Dr Lehnert with Harvey and one of the harvested capsicums. Credit: Future Food Systems

Automated crop harvesting 

An early success for Lehnert was ‘Harvey’, a machine-vision-backed, AI-enabled robotic harvester able to successfully identify and pick up to 75 per cent of fruit from greenhouse-grown capsicum plants in experimental trials. 

A winning solution for Amazon’s warehousing problem

In 2017, Lehnert was part of a 27-strong nationwide robotics team led by ACRV that took out first prize (and US$80,000) in the global Amazon Robotics Challenge in Japan.
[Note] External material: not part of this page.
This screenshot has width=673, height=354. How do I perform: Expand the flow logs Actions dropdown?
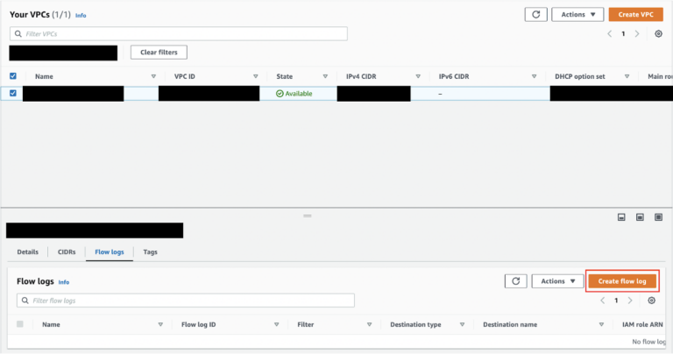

The Challenge called for novel ways to ‘fill a gap in Amazon.com’s automated warehousing processes’. 

The ACRV team’s winning formula was a custom-built robot, ‘Cartman’, with an innovative Cartesian manipulator, six degrees of articulation, the ability to move along three axes similar to the action of a gantry crane, and a rotating gripper enabling it to pick up items using either suction or a ‘two-finger’ grip. 

Robust, cost-effective and with the flexibility to accomplish tasks off-the-shelf ‘bots can’t, Cartman solved a pressing robotics problem for Amazon: how to pick items and pack them in boxes in an unstructured environment.

“Everything from the robot design, vision systems and grasping system worked flawlessly in the Finals,” Lehnert said at the time. “The competition was tough, so many of the improbable scenarios that we thought would never occur did occur.”

Chris and teammates took out the Amazon Robotics Challenge in 2017 with ‘Cartman’, their innovative pick-and-stow robot. Credit: QUT

Delivering cutting-edge components for high-tech indoor farms

Currently, Dr Lehnert’s focus is on developing robotics and smart technology for vertical and indoor protected cropping – including leading a collaborative industry-research team in a recently commenced project under the CRC’s Research Program 2. 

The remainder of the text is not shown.